Task requirements
Find the string "computer" in the data, then copy every line where it is found.

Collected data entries

──────────

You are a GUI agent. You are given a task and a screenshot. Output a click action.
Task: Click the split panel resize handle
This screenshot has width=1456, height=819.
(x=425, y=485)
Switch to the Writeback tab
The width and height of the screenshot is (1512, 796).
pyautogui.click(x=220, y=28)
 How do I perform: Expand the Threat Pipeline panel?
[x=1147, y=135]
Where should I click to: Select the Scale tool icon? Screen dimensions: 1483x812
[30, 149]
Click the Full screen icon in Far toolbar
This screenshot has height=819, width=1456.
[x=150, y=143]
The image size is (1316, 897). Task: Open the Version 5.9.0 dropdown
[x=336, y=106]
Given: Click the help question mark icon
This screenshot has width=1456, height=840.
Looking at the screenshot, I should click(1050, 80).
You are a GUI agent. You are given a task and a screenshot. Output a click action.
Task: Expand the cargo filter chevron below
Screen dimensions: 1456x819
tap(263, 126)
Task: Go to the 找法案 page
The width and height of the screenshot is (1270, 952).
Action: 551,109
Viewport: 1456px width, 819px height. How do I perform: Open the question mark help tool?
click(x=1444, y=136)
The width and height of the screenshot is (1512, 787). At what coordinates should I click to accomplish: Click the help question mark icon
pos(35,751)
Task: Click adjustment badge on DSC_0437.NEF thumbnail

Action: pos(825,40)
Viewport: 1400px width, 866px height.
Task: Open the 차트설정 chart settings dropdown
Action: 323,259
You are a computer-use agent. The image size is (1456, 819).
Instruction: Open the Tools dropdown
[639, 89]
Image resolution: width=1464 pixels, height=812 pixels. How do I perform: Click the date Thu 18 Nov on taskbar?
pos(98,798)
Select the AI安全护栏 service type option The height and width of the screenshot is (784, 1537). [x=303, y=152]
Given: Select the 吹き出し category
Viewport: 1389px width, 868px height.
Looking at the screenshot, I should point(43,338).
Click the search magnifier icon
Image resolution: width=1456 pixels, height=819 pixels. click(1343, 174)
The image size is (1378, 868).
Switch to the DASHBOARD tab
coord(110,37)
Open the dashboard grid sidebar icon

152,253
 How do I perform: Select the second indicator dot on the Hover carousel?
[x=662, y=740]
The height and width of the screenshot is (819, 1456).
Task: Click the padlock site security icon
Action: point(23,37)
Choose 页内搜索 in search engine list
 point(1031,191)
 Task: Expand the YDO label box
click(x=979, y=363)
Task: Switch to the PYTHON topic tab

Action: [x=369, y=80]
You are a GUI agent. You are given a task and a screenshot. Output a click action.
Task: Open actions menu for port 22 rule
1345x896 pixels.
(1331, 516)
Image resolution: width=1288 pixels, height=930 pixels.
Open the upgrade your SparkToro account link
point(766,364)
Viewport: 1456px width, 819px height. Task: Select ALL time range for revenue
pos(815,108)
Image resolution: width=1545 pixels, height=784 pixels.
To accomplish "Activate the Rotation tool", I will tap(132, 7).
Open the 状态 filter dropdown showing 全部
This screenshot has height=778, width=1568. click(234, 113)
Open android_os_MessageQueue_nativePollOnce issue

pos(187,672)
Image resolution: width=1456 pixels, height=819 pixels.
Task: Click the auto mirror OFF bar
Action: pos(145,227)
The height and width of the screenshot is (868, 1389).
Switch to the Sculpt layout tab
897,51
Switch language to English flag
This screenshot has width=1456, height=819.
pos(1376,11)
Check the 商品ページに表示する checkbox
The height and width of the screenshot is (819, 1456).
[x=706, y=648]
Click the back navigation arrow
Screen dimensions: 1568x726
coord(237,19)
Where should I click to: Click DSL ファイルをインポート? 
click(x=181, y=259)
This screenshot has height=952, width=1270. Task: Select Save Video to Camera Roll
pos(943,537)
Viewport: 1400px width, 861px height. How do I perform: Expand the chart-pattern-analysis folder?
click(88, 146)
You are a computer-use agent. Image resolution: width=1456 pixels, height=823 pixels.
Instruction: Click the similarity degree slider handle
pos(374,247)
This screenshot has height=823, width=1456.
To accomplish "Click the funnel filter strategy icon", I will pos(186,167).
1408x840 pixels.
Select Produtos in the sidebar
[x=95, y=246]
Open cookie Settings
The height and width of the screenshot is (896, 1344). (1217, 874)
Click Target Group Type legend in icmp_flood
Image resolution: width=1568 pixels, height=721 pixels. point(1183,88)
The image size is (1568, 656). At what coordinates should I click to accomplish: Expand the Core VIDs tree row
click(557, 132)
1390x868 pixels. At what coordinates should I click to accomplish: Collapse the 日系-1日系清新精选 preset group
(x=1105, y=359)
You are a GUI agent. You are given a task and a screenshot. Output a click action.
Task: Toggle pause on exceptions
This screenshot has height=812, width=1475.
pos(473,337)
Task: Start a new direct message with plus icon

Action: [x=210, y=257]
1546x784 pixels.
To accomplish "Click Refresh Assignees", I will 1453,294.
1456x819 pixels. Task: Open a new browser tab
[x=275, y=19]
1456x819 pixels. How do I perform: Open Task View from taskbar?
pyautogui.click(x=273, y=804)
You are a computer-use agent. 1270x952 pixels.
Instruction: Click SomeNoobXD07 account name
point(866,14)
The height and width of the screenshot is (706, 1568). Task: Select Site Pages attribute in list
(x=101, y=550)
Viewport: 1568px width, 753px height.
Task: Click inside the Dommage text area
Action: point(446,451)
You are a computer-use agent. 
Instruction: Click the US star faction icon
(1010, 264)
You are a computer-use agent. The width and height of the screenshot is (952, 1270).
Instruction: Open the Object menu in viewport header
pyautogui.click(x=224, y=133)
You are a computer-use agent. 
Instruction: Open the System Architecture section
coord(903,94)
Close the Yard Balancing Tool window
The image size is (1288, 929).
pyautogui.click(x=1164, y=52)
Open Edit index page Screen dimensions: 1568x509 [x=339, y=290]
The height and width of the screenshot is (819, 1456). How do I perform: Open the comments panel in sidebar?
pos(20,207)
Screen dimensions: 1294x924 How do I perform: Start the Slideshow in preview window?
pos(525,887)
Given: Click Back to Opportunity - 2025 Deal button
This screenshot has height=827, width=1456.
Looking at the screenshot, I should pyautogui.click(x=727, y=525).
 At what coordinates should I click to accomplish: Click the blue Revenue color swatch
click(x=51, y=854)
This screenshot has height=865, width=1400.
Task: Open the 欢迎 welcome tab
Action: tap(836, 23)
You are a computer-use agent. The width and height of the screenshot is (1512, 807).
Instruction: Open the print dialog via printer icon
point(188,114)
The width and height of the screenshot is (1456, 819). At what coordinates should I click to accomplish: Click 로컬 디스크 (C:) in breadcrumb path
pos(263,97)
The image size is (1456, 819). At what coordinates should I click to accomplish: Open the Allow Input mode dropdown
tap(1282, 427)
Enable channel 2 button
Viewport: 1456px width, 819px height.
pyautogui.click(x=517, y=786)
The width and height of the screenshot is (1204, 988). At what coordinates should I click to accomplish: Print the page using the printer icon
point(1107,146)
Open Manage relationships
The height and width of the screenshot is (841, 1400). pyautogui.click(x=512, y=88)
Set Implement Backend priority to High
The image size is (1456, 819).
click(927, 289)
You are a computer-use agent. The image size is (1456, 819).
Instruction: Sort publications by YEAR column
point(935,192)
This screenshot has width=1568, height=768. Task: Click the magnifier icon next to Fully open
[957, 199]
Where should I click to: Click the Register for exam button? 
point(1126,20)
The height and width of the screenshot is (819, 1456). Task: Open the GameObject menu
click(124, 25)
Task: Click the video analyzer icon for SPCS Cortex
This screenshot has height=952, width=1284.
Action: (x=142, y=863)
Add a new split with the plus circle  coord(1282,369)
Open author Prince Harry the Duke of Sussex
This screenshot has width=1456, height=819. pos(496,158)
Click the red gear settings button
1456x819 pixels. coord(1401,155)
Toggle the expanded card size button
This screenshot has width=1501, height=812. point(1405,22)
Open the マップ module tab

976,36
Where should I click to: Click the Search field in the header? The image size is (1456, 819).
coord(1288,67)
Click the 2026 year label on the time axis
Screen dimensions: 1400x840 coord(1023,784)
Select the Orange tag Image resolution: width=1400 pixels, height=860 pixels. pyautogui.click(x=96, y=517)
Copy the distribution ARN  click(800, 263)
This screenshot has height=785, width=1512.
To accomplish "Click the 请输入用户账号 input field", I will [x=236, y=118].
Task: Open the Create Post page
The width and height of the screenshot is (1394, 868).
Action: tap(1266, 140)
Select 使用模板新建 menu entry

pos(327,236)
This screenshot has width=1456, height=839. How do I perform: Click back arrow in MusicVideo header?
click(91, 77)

──────────

Task result
You are a computer-use agent. The image size is (1456, 819).
You are a computer-use agent. Image resolution: width=1456 pixels, height=823 pixels.
You are a computer-use agent. 1270x952 pixels.
You are a computer-use agent. 
You are a computer-use agent. The width and height of the screenshot is (952, 1270).
You are a computer-use agent. 
You are a computer-use agent. The width and height of the screenshot is (1512, 807).
You are a computer-use agent. The image size is (1456, 819).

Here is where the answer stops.